[Given task]: Return each line of the rows below that contains the string "pixels", copied in full. Letter case counts when matching.

start Data for the task

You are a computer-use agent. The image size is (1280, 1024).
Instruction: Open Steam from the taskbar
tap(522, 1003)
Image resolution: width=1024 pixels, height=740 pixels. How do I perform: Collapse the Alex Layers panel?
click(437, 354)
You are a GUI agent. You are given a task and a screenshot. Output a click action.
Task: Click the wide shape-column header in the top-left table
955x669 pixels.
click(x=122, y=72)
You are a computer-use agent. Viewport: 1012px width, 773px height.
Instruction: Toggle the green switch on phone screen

end Data for the task
start Data for the task

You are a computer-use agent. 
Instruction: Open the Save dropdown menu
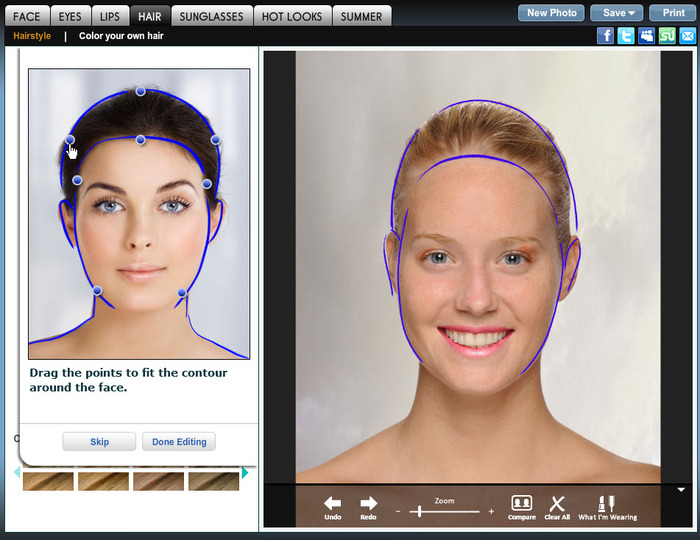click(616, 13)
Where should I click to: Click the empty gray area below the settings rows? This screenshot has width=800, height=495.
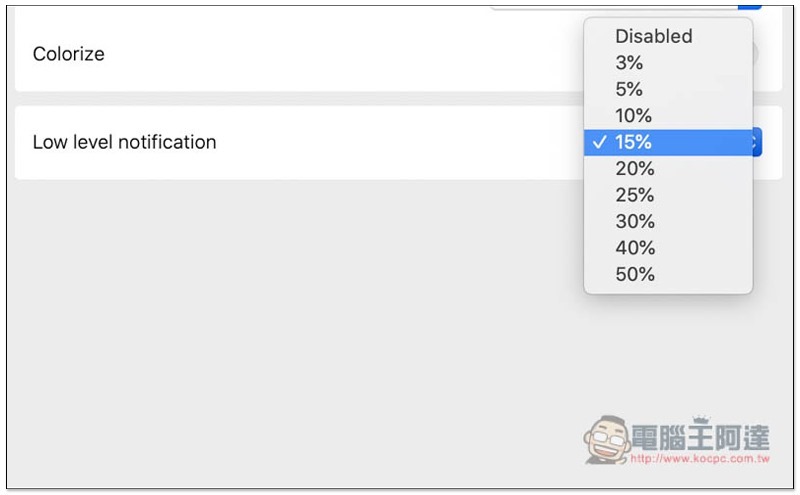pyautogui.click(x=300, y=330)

end Data for the task

[Solution]:
Image resolution: width=1024 pixels, height=740 pixels. How do I perform: Collapse the Alex Layers panel?
955x669 pixels.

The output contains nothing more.